Your objective
Keeping pictures out of the copy, restate each record word for word.
══ Given records
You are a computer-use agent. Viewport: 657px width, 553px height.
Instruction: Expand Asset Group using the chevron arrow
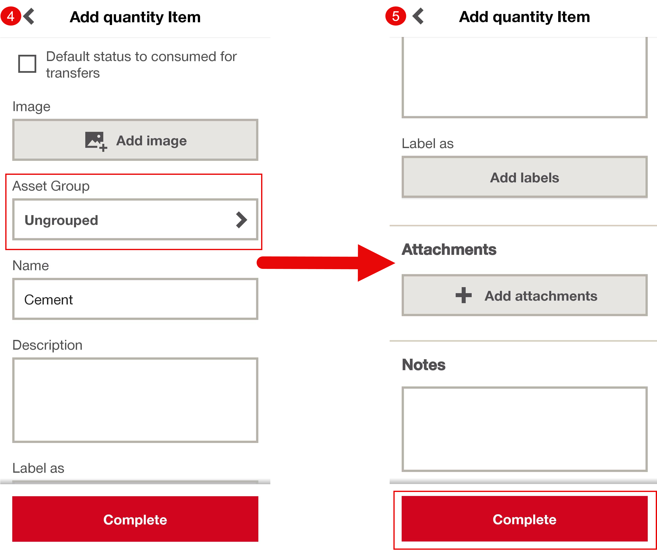[241, 220]
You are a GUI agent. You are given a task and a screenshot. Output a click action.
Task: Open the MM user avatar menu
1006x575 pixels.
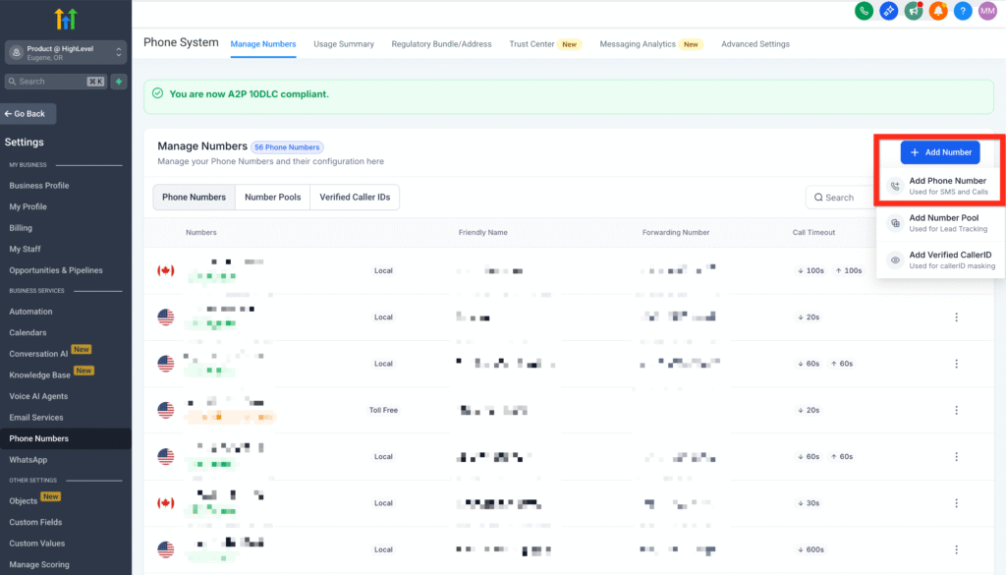pos(987,11)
════
Exercise result
You are a computer-use agent. Viewport: 657px width, 553px height.
Instruction: Expand Asset Group using the chevron arrow
[241, 220]
You are a GUI agent. You are given a task and a screenshot. Output a click action.
Task: Open the MM user avatar menu
1006x575 pixels.
pos(987,11)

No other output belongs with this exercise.